Впрочем, наряду с норманнским (в силу завоевания) и византийским (в силу принятия веры) влиянием, Русь имела и сильное влияние Хазарского каганата (частично еще и при Владимире). И тут Костомаров задает один интересный вопрос: как бы могло пойти развитие завоеванной полянами земли под названием Русь, если бы к византийскому влиянию добавилось бы и хазарское, то есть если бы оба влияния совпали по времени? Вывод он делает такой: «Влияние восточно-хазарского элемента могло бы в то время, совокупно с византийским, водворить, утвердить и укрепить единовластие и значение царственности княжеского достоинства, если бы развитие удельности не помешало этому тотчас же. Невозможно определить, что брало перевес — восточный элемент или свобода; и то и другое было в зародыше, как и удельность, и единодержавие». Единодержавия все же не получилось.
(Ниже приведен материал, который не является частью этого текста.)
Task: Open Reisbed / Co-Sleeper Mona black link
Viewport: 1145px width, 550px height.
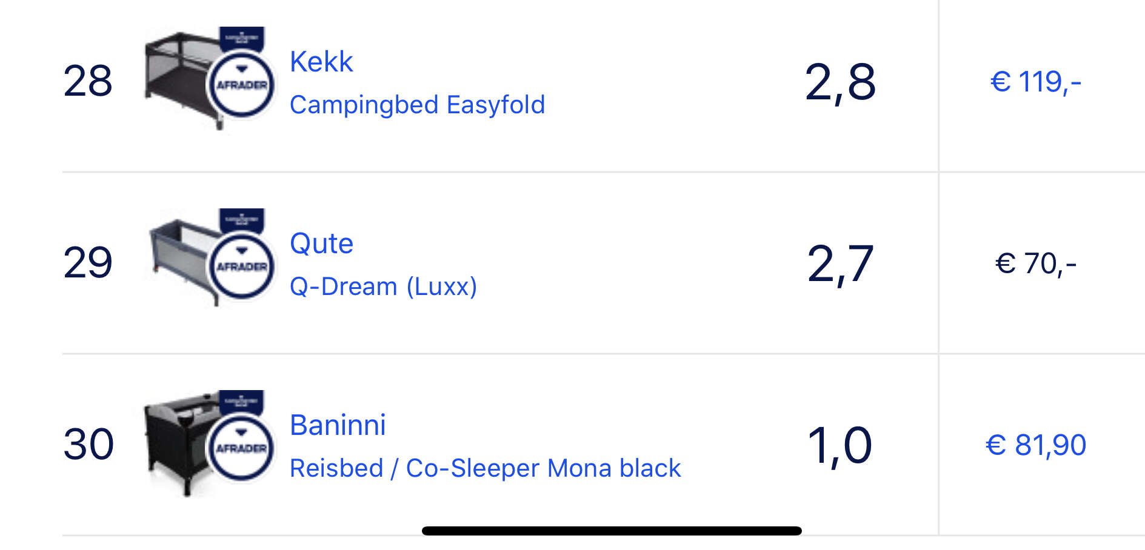Action: [485, 468]
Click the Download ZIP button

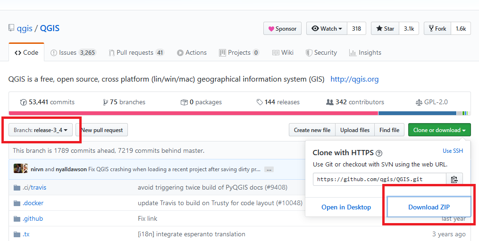tap(429, 207)
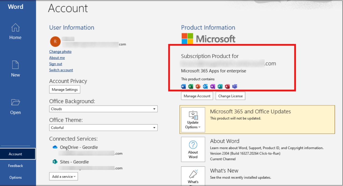Click the Change photo link

(60, 52)
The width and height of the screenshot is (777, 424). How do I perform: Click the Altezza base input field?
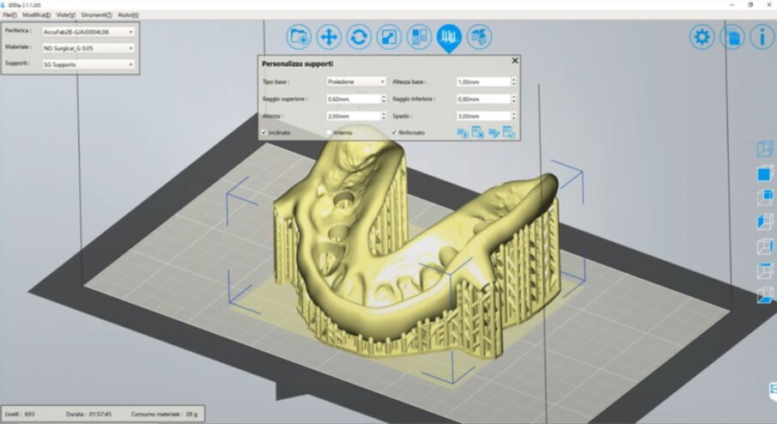pos(483,82)
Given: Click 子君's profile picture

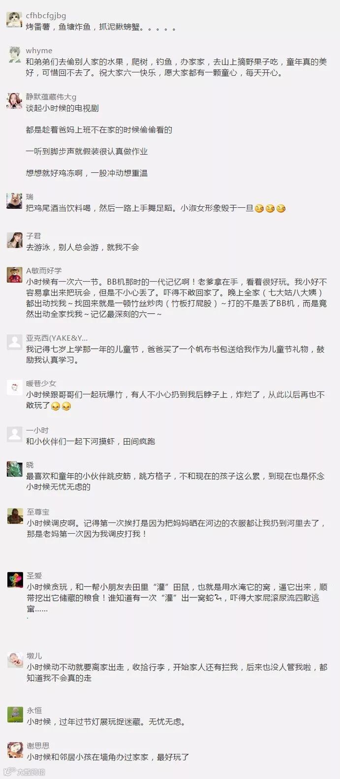Looking at the screenshot, I should (x=14, y=240).
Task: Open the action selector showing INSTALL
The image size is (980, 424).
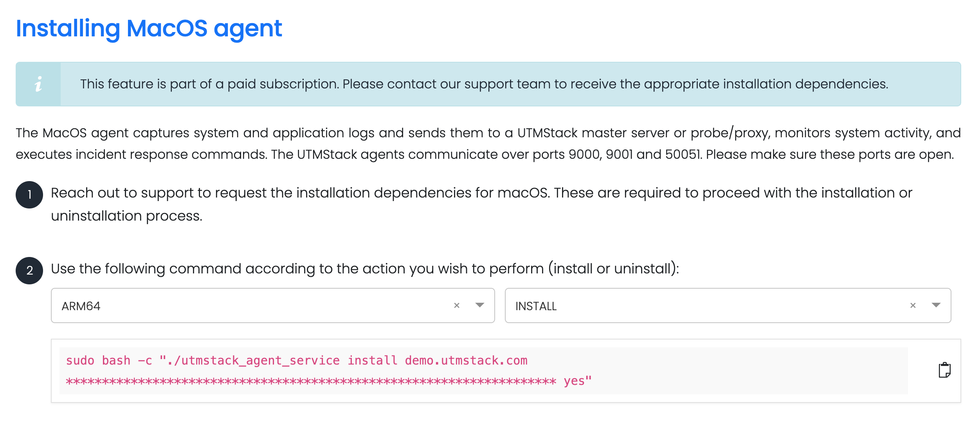Action: pos(728,305)
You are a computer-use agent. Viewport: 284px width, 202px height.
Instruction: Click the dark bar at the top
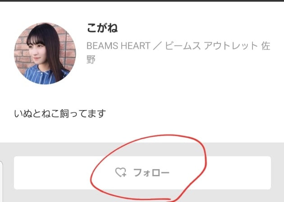tap(142, 1)
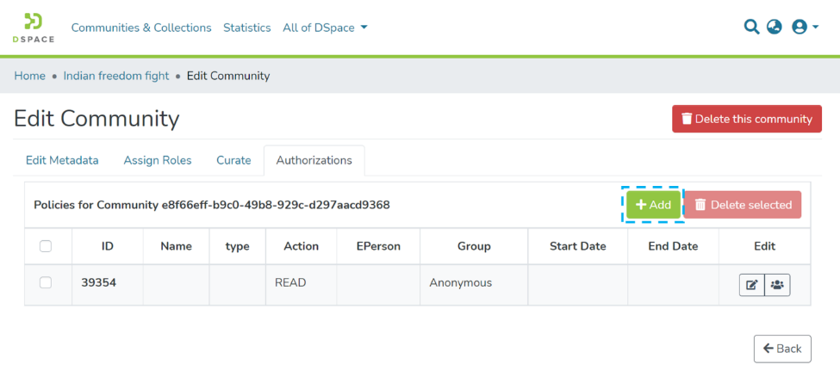840x377 pixels.
Task: Switch to the Assign Roles tab
Action: 158,160
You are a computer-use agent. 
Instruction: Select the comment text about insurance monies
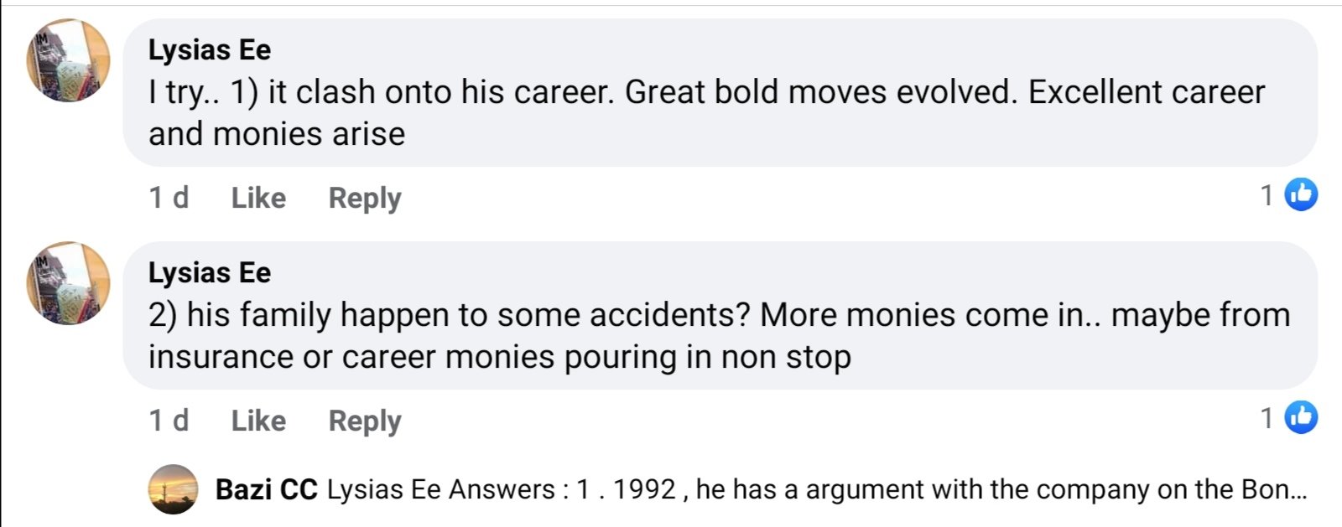[499, 358]
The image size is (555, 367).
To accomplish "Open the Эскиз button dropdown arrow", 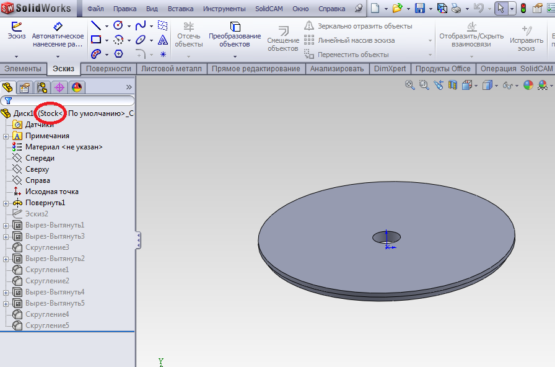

Значит — свобода? Сдельные отношения? Цельные отношения — да. Ярослав оставил слишком много потомков мужского пола, чтобы речь о единодержавии вообще могла бы проникнуть в головы князей-наследников. Если сам он сумел устранить всех своих соперников, то его потомки более желали остаться живыми. А свобода? Свобода тут несколько ни при чем.

Костомаров считал, что такая неполная власть князя, то есть не единодержавие, сложилась просто в силу неразработанности самих отношений между князем, его боярами и его народом. «Недостаточность источников не дает нам права представить, до какой степени власть князя поглощала личную деятельность народа и общественную. Не было институций — ни подпиравших княжескую власть, ни указывающих ей пределы. Несомненно то, что, с одной стороны, князь не утвердил еще в себе понятия о царственности и о недоступности своей особы для прочих смертных; с другой — народ не развил в себе идеи свободы в отношении с властью». Вывод довольно неоднозначен: в это время на Руси прекрасно знали, что Византией управляет император, обладающий формально неограниченной властью, однако великий киевский князь даже не пробовал сделать себя «императором». Этой полной недоступности царственной особы впервые смог достичь только женатый на греческой царевне Зое (Софье) дед Ивана Грозного, и не в стольном Киеве, а в столице Северо-Восточной Руси Москве. Но и то он именовал себя царем, а не императором. Первым императором стал только Петр Алексеевич Романов. Почему? Ключевский на этот вопрос отвечал несколько иначе: в древней Днепровской Руси существовали родовые отношения, поскольку князья были выходцами из одного правящего и очень разветвленного рода. Эти отношения не позволяли великому князю полностью взять себе всю силу власти. Он был главным — да, но не владельцем над землями и жизнями своих братьев, дядьев и прочих родичей. Власть была внутри рода, но не внутри семьи, то есть она передавалась не по наследству от отца к сыну (старшему или же избранному из остальных), а от старшего к старшему. Этот древний порядок иногда нарушался, но всегда находился правдоискатель, который восстанавливал справедливость. Костомаров пытался найти ответ в неразвитости отношении, Ключевский видел его в силе установившейся традиции. А нет ничего труднее, чем изменить традицию. Народ, конечно, мог бы тоже вдохновиться идеей свободы, но такая мысль вряд ли придет в голову потомкам завовеванных, воспитанных к тому же хоть недолго, но в христианской вере. Образец свободомыслия получился несколько размытым даже в самом гнезде средневековой демократии — Новгороде.